Reproduce the part of the items below that opens with the line containing "The width and" and closes with the line containing "pos(52,500)", including both of those lines. Leave the pictures out of your copy.

> **Exercise data**:
* * * * *
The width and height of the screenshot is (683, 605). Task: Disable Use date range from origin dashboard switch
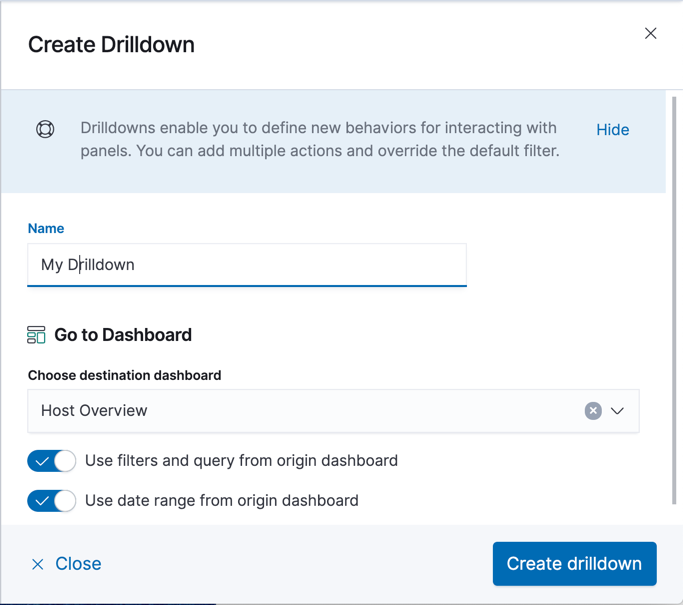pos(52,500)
* * * * *
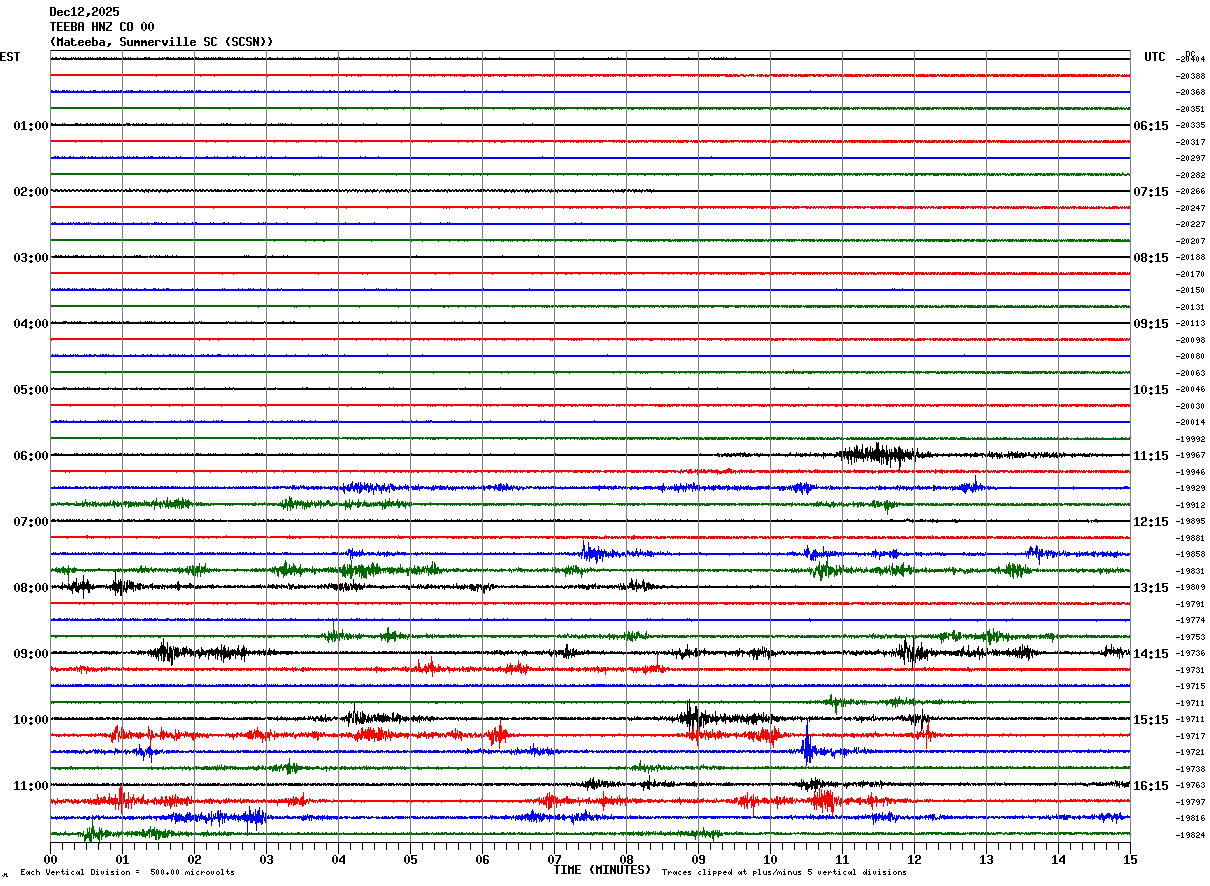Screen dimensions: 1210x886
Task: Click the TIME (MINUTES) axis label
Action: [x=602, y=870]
* * * * *
> **Written solution**:
The width and height of the screenshot is (683, 605). Task: Disable Use date range from origin dashboard switch
pos(52,500)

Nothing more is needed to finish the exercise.